Aim of the task: Take the line containing "月刊誌『東京カレンダー』 (444, 2373)" as the first and the last line of the records below as the end, and please set down only what lies between them exactly, both ends included.

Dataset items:
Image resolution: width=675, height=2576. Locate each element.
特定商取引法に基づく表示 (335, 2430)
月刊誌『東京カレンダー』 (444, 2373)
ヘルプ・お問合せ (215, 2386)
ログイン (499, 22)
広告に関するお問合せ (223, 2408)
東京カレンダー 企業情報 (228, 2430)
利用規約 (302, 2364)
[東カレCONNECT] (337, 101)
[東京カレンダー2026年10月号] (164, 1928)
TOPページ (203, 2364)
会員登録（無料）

Solution to the problem:
月刊誌『東京カレンダー』 (444, 2373)
ヘルプ・お問合せ (215, 2386)
ログイン (499, 22)
広告に関するお問合せ (223, 2408)
東京カレンダー 企業情報 (228, 2430)
利用規約 (302, 2364)
[東カレCONNECT] (337, 101)
[東京カレンダー2026年10月号] (164, 1928)
TOPページ (203, 2364)
会員登録（無料）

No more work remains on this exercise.